What needs to happen is a fantastic shift from clientelism to a programmatic and accountable politic. Firstly, it will require stronger party organisation. At ground level this is something that us as the population must strive for and work towards. As citizens we must not be dazzled by fantastic grants and benefits but demand of our politicians a cohesive and lucid political vision aligned to a definable ideology and strongly organised parties that will work towards delivering it. The accompanying policies must be comprehensive. If there are extraneous pledges in them that seem out of place we must question them and understand why they are being proposed.

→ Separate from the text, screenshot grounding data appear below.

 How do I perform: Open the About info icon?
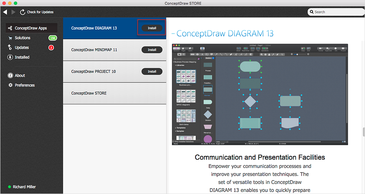[x=10, y=76]
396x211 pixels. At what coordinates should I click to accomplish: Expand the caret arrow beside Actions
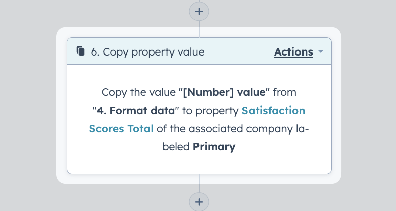320,51
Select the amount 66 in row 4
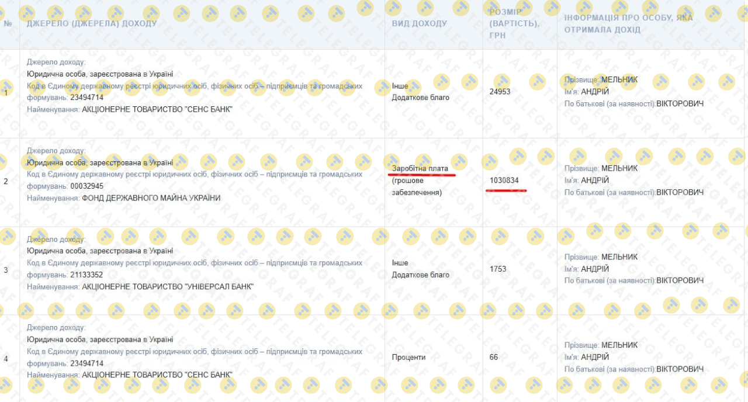This screenshot has height=402, width=748. click(494, 357)
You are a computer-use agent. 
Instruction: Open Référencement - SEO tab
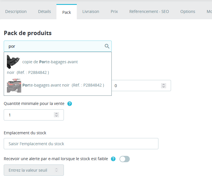click(x=149, y=12)
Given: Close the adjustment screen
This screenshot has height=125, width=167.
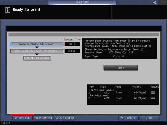Looking at the screenshot, I should pyautogui.click(x=150, y=118).
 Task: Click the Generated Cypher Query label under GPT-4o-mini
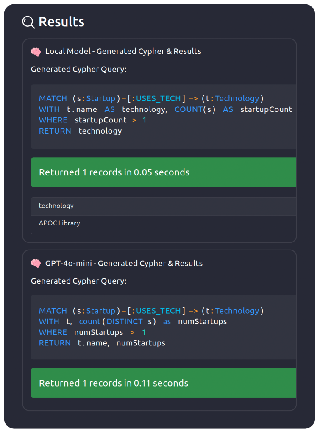click(x=78, y=281)
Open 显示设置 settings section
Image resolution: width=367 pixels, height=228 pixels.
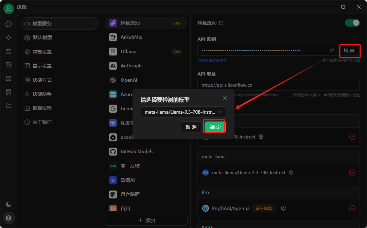click(x=42, y=66)
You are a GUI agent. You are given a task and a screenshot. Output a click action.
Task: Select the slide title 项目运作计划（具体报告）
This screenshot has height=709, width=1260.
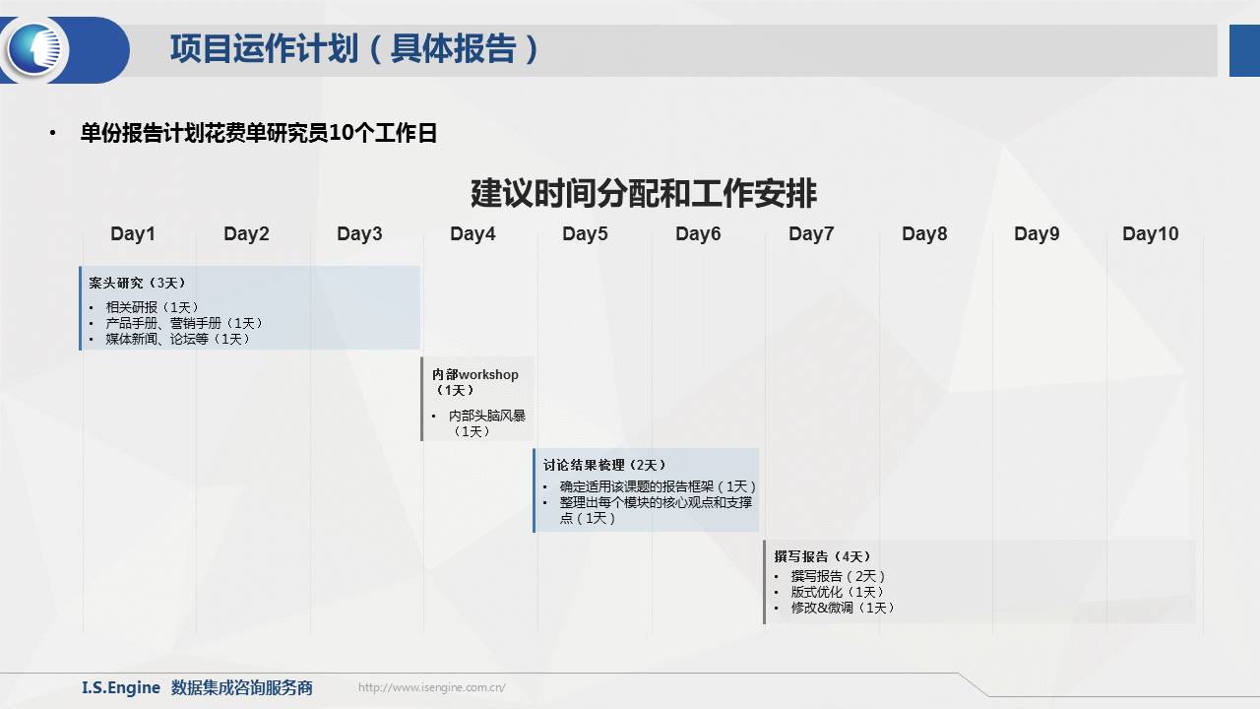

Inevitably, this shift to programmatic politics will require new strong institutions and a clear and salubrious set of new interests, both economic, societal and technological. These will need rigorous mediation by the general public. Public sphere needs to be the arena within which the general public debate and coalesce around specific interests. In order to get to that position we need to first reject political parties merely reorganising themselves under different guises, names, colours and slogans. We need politicians who believe in a programmatic politics and a belief system that will prevent them from hopping around political parties to suit their own personal interest. Such actions should be recognised and rejected by the public to hold them accountable. But I do see the pre-requisite to all this being the establishment of strong parties and then scrutinising the ways in which these parties organise themselves nationally. All parties cannot and should not be everything to every single person in society. That in itself is the lie. A party with a clear vision and an ideology that aligns with a certain set of interests cannot possibly also position themselves as an ally to an opposing set of interests.
I say all this because, unlike in other post-colonial societies Sri Lanka, owing much to the aragalaya of 2020, is in a particularly unique crossroad; the citizenry as voters are now in a remarkable position to insist on such a demand from the ruling classes and parties. Revolutions happen often. They are seldom of the middle or learned classes. Clientelism is a cyclical pattern that entrenches the most vulnerable and poverty stricken factions of society. Revolutions of the working classes often tightens the strongholds of the patron-client relationships. But a revolution of the educated can birth political parties of their own making and polish up great political thinkers and critics. Because of this I believe there is yet some hope left that perhaps we can make some way towards a programmatic type of politics.
The impression created by many experts, pundits and forecasters is that politics is chemistry and elections are arithmetic. This political chemistry is at fault. Not the electorate, not necessarily even the individuals who operate in this politics. We need to change what the citizens expects from their politicians and more fundamentally from democracy. Otherwise the state-society dynamic will be unchanged.